Source data START

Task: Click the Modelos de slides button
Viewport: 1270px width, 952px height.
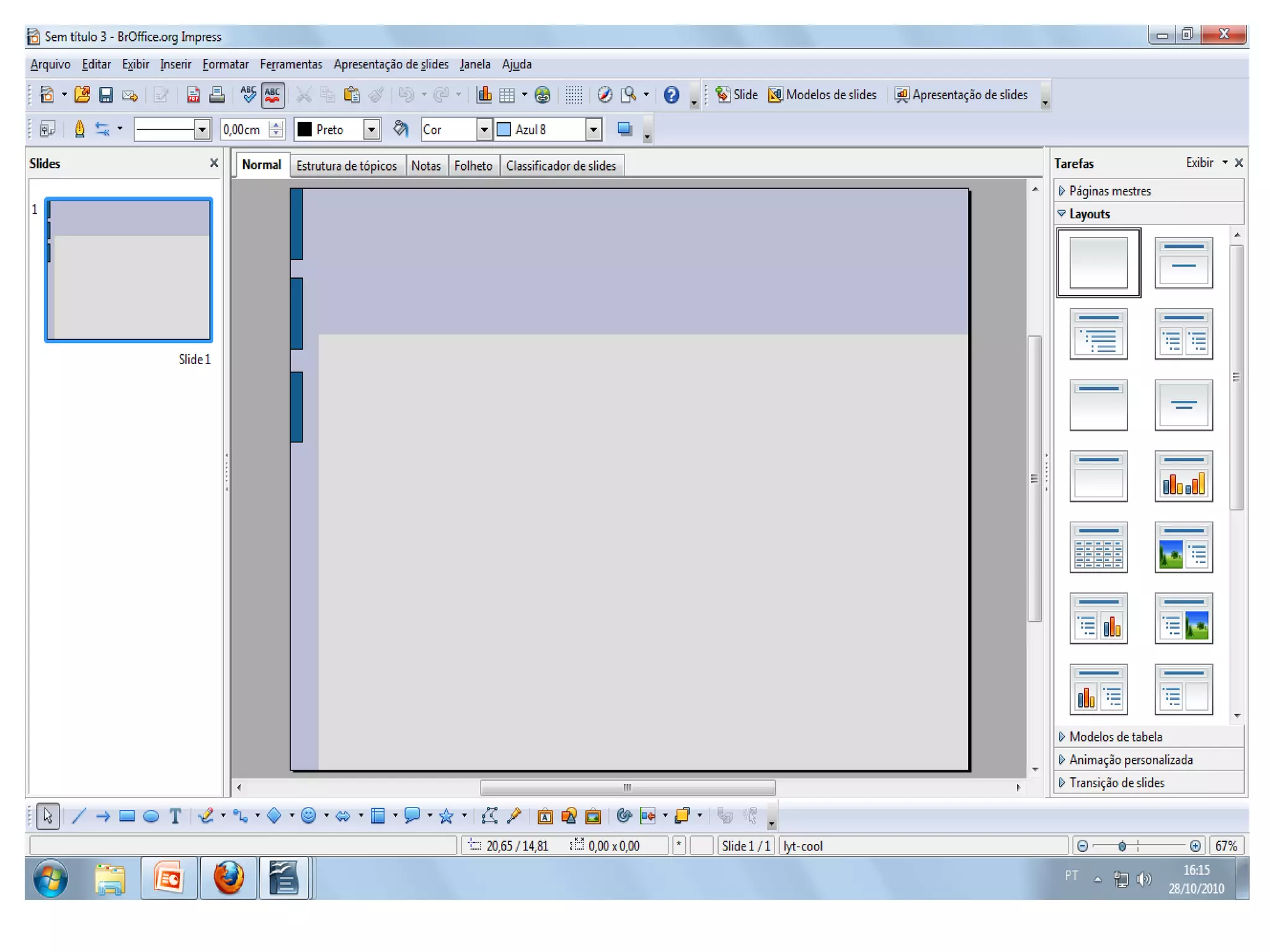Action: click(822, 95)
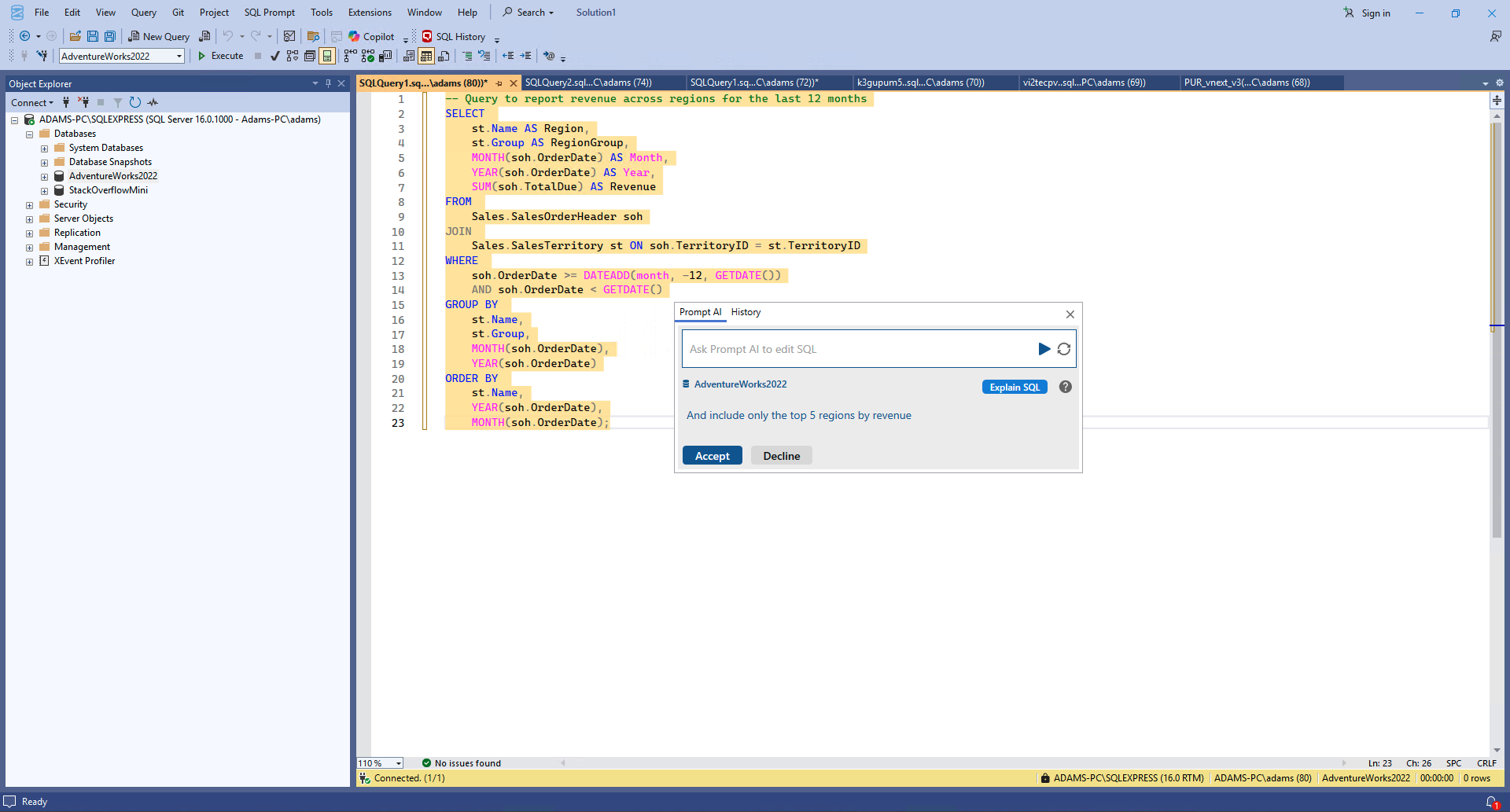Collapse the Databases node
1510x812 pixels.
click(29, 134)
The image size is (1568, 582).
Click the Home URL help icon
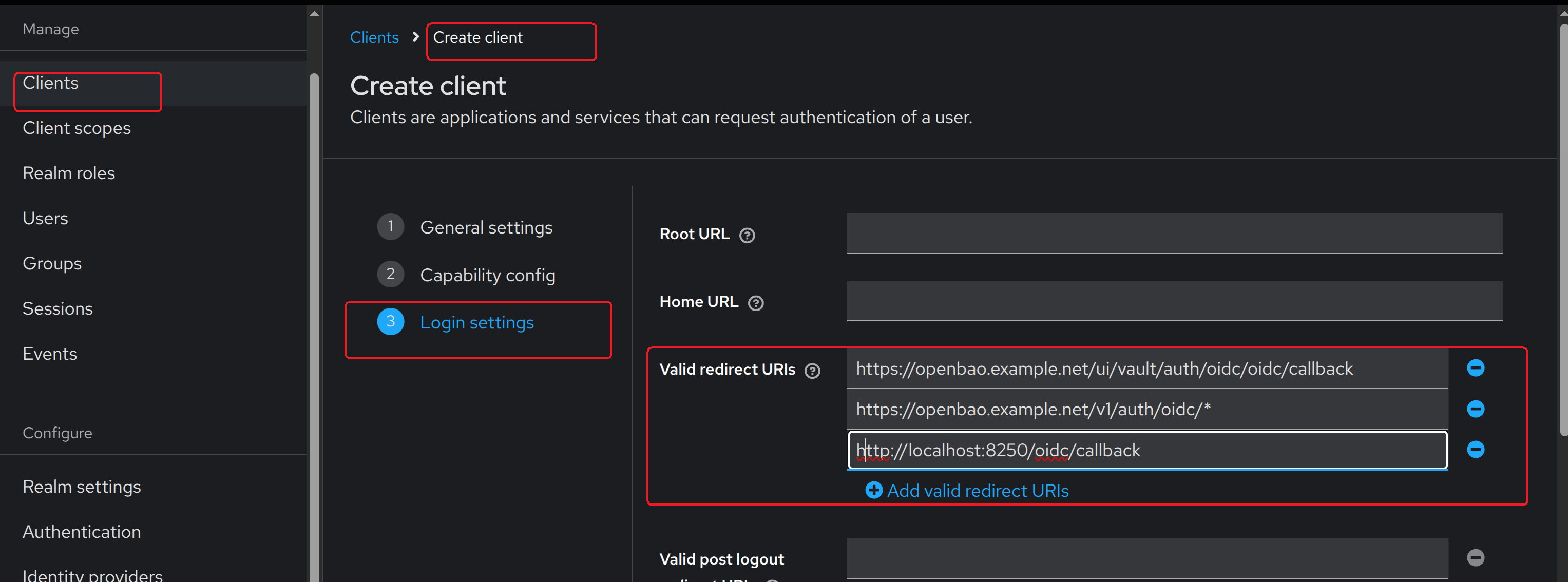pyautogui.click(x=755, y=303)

Source data END

Work item: If any image appears in the entries, omit it and return the rest verbatim.

Exercise response:
Task: Click the Modelos de slides button
Viewport: 1270px width, 952px height.
Action: click(822, 95)
Collapse the Databases node
1510x812 pixels.
click(29, 134)
The image size is (1568, 582).
Click the Home URL help icon
pyautogui.click(x=755, y=303)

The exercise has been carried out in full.